AFAIK it’s 96GB in Windows, 110GB in Linux.
With correct api, there is no limit on Linux (well only the size of the RAM: 128Go minus RAM neaded for other active programme.. )
This is the case for other AMD APU too (when the driver did not crash )
8 or 4 Go may be good for OS it leave 120/124 Go for the LLM tensors.
For AI/ML Use case may be reporte result for https://www.localscore.ai/ with different model.
- 3 config is interesting CPU, sgemm GPU, full rebuild HIP.
- Q6_K is fast and with good quality (Q4_K_M is good for bench but have to much hallucination for me…)
- bartowski (Bartowski) have many model pres quantized, may be a selection of different model size from Lllama 3B to mistral large 123B ..
There is bf16 CPU Perf with llama.cpp too that may be interesting to have a look.
If needed I can give some more specific command to run for different cases.

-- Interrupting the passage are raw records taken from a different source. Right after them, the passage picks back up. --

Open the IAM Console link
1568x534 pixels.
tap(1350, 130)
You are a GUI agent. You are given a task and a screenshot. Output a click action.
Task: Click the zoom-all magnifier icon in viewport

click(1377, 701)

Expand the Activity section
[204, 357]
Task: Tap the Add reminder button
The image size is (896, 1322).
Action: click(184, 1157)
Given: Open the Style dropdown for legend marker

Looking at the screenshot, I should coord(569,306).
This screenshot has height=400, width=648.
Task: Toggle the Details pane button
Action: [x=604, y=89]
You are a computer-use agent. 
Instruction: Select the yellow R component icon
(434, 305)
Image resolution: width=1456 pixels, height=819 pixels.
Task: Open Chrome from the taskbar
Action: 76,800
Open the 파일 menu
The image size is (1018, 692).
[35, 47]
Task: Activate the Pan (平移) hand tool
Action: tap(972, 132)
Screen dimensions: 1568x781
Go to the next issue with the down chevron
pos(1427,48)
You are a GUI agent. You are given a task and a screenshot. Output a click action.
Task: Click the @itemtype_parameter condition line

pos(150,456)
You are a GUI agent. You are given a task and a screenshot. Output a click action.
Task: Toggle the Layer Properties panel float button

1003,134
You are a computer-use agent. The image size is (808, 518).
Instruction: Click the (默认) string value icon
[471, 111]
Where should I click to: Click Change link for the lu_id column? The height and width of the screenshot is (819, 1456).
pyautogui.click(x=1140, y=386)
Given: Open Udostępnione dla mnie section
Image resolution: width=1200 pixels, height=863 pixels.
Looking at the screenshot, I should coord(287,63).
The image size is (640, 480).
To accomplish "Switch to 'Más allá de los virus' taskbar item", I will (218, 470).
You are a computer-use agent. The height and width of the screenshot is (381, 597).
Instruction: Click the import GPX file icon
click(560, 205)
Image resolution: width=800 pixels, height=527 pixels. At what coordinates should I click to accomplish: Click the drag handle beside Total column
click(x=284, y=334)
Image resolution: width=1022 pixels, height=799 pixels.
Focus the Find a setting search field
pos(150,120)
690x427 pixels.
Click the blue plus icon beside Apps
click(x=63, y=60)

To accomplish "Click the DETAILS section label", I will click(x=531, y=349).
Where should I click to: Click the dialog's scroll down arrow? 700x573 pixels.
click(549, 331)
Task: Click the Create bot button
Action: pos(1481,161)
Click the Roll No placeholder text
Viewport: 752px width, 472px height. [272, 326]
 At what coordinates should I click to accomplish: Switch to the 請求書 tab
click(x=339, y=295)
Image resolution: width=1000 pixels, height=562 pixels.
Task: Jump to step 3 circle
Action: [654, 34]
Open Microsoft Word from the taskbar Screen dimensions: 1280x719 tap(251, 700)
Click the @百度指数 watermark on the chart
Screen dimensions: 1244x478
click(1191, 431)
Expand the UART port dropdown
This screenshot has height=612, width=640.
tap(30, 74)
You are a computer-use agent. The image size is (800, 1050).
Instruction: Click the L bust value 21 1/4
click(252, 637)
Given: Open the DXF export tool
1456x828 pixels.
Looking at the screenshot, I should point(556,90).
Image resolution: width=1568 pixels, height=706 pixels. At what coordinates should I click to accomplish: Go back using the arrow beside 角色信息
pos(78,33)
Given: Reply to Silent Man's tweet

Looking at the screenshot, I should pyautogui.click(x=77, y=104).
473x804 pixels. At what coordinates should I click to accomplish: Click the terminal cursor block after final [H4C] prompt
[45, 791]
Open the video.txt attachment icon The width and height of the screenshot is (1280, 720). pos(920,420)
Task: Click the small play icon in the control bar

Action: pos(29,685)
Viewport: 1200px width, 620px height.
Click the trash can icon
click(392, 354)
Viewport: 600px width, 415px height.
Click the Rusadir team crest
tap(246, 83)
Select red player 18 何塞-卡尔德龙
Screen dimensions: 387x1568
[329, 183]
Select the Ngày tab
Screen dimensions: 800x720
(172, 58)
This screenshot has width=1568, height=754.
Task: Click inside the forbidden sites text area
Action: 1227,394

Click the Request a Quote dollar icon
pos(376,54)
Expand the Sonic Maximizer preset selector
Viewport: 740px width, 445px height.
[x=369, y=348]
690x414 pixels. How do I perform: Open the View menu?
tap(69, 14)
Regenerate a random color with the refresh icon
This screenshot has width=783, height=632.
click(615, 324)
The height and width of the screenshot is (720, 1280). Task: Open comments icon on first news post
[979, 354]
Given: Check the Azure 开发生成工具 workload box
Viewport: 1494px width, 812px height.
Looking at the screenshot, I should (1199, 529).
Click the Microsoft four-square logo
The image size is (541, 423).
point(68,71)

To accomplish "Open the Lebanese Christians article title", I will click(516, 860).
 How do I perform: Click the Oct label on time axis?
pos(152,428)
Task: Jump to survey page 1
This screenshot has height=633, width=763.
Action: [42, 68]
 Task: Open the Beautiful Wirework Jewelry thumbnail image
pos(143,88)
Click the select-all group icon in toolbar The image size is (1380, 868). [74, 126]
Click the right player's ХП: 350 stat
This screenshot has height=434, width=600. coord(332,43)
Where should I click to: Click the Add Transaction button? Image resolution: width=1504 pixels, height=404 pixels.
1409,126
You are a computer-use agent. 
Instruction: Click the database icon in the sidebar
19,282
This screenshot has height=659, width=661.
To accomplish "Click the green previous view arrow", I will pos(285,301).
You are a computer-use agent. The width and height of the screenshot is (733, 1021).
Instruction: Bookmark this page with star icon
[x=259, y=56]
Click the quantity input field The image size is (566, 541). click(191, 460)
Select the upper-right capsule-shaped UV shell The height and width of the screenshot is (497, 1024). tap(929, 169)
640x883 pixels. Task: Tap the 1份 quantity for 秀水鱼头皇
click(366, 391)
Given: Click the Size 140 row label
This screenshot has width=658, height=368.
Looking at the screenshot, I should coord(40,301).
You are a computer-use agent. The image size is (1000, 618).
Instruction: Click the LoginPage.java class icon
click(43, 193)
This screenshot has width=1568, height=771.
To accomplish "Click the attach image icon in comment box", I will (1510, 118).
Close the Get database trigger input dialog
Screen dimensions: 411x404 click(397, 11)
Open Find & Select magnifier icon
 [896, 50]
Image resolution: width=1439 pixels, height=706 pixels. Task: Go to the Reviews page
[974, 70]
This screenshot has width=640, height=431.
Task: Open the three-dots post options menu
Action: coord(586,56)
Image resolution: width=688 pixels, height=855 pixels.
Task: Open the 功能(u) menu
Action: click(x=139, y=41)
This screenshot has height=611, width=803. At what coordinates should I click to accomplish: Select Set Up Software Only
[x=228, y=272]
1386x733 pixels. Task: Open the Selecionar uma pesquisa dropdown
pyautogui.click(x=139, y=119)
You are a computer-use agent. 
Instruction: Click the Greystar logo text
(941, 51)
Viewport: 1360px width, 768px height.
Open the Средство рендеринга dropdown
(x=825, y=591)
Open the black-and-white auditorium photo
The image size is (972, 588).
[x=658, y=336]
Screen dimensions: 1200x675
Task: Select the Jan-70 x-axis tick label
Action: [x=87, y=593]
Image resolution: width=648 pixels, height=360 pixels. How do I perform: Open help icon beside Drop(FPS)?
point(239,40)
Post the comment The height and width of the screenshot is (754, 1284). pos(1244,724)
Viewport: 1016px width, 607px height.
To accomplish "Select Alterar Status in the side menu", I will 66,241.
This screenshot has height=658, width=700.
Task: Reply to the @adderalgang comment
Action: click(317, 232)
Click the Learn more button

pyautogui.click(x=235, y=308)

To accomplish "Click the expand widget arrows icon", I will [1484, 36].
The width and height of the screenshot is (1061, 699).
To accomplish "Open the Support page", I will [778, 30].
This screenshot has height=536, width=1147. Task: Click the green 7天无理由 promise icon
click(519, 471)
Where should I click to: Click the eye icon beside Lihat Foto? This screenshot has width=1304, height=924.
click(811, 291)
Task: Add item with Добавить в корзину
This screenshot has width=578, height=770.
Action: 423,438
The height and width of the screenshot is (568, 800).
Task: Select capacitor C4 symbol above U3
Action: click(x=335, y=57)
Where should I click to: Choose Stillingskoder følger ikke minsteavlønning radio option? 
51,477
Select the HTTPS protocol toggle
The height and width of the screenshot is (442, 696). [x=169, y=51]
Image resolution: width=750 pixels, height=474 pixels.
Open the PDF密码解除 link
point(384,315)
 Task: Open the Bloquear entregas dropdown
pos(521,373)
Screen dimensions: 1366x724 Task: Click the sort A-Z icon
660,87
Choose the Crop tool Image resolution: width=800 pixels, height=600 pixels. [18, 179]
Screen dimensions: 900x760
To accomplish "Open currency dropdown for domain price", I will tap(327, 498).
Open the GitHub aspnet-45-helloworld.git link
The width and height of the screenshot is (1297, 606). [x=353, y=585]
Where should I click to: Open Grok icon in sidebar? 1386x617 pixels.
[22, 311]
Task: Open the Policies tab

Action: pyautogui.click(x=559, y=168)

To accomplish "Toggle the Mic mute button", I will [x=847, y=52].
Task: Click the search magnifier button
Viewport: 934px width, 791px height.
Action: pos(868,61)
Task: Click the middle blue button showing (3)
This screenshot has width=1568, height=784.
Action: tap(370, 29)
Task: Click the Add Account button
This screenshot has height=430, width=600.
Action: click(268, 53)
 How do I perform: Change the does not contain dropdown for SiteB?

I did not know if I can finish the FP8 backend of llama.cpp but if you have time I am working on a special IGPU backend for llama.cpp, for now only FP16/BF16 is supported and is optimised for the Ryzen 7940HS iGPU that have 12 CU… did not know what is the best/correct config for this 40CU … (GitHub - Djip007/llama.cpp at feature/igpu) and it may need to use the rocm-6.4 from fedora-43 (beta) …)
and for the “cluster” some bench with big MoE like the Llama 4 Maverick (if possible…) or the smaller Mistral 8x22 (in bf16 quant?)